Cancer mortality and morbidity are described for the first time in all Korean workers exposed to ionizing radiation.
Based on hospital admissions, Standardized Rate Ratios (SRR) and Standardized Mortality Ratios (SMR) were modeled with Poisson regression.

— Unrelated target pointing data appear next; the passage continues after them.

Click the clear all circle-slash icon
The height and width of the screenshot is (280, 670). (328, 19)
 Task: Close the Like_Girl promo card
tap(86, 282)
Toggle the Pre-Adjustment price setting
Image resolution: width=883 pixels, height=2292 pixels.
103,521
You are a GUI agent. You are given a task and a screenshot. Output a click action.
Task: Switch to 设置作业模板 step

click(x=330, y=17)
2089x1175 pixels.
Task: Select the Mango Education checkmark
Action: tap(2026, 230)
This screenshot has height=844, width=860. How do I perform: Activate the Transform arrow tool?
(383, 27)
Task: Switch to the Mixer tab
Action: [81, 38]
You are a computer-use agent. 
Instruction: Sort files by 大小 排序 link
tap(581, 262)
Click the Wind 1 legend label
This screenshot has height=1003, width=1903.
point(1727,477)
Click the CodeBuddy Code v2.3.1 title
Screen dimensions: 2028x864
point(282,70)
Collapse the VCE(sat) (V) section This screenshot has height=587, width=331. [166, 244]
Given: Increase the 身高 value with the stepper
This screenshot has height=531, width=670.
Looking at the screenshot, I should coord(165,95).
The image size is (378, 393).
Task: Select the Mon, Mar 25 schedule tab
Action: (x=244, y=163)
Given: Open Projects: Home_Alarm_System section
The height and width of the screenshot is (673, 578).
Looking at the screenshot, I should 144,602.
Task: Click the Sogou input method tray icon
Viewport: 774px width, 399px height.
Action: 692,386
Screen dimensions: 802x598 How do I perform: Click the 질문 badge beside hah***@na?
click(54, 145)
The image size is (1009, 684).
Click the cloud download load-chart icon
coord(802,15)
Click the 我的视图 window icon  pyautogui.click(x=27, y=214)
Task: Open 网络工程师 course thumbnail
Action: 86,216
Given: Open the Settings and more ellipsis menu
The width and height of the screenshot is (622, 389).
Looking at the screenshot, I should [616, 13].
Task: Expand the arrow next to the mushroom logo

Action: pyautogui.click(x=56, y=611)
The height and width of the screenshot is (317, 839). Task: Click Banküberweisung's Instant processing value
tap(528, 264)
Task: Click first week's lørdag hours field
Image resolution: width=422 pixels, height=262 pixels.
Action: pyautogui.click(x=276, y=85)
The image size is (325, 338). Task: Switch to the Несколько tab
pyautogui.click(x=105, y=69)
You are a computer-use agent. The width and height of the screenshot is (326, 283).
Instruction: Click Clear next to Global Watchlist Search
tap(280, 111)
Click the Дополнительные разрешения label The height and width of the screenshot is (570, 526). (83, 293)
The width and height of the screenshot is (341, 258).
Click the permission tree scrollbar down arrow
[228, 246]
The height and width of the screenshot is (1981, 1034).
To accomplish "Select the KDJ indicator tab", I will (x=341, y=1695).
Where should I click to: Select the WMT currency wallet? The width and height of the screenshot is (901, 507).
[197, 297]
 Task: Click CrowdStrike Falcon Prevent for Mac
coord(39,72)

Cancer admissions during 2000 to 2005 were low compared with autoworkers with the exception of nuclear power workers (SRR = 1.13, 95% CI = 0.94–1.36). Thyroid cancer was statistically significantly elevated in women radiation workers in medical (SRR = 2.90, 95% CI = 1.05–7.94) and research institutions (SRR = 3.91, 95% CI = 1.36–11.0) and industry (SRR = 5.07, 95% CI = 1.56–15.6), and in all nuclear power workers (SRR = 2.59, 95% CI = 1.33–5.13), and there was a significant association with dose (ERR = 20.4 per Sv, 90% CI = −8 to 60, one-tailed P = 0.049). The 935 deaths revealed a healthy worker effect for all causes (SMR = 0.58, 95% CI = 0.54–0.62) and all-cancer (SMR = 0.73, 95% CI = 0.64–0.82). Lung cancer (SMR = 0.77, 95% CI = 0.55–1.05) and leukemia (SMR = 0.59, 95% CI = 0.28–1.06) mortalities were also less than expected. Compared with autoworkers, radiation workers displayed decreased all-cause mortality except for nuclear power workers (statistically not significant).
ERRs as high as 300 per Sv appear to be ruled-out in this population with regulated exposure to ionizing radiation while ERRs as high as 100 per Sv are not.